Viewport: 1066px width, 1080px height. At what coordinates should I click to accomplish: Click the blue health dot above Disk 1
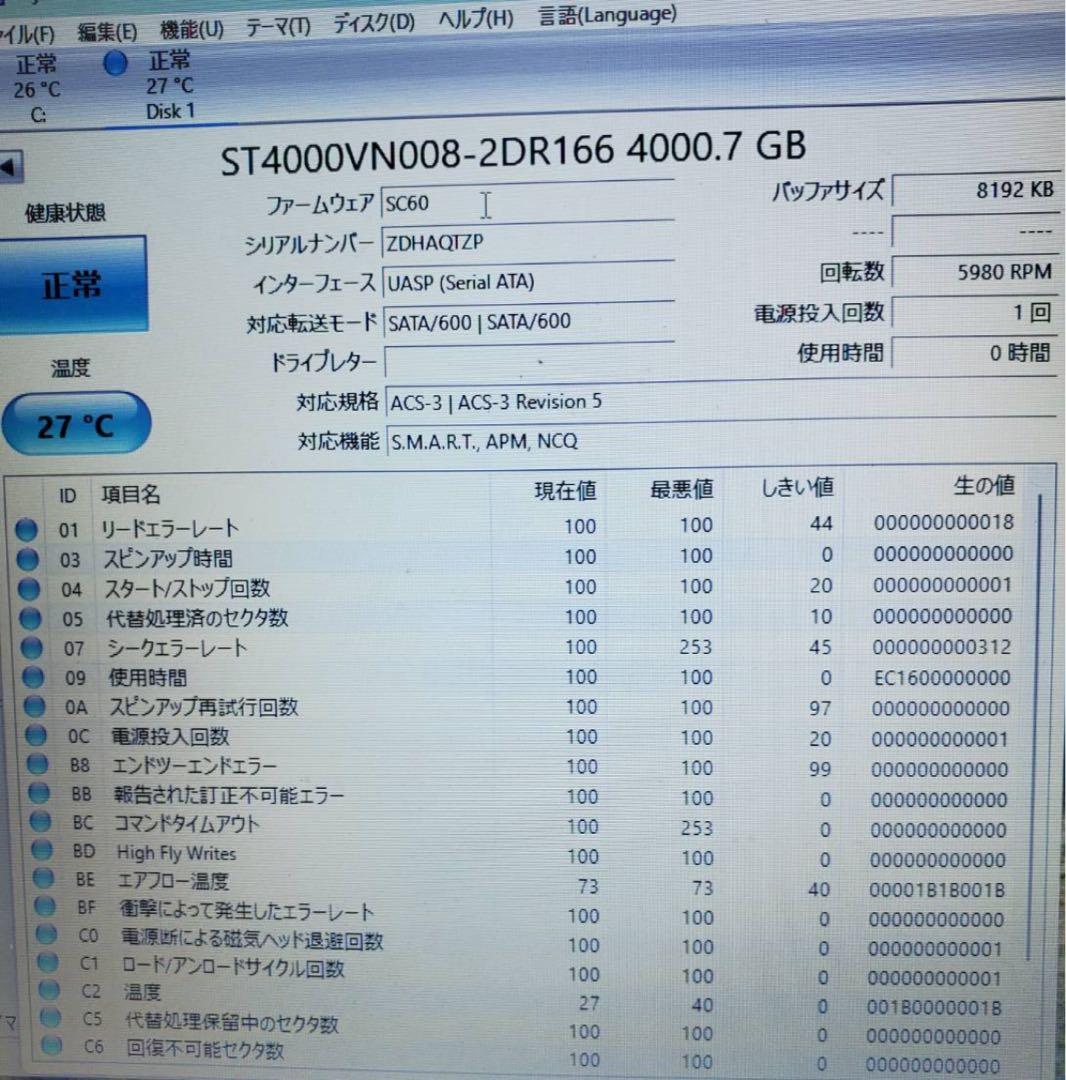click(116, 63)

====================

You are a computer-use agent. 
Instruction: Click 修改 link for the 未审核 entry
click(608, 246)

====================

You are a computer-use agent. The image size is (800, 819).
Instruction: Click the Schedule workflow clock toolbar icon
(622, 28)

====================

▶ WRITTEN REQUEST: Pick out every line in the material above that contains the string "computer", and copy each of those lines in full.

▶ FINAL ANSWER:
You are a computer-use agent. 
You are a computer-use agent. The image size is (800, 819).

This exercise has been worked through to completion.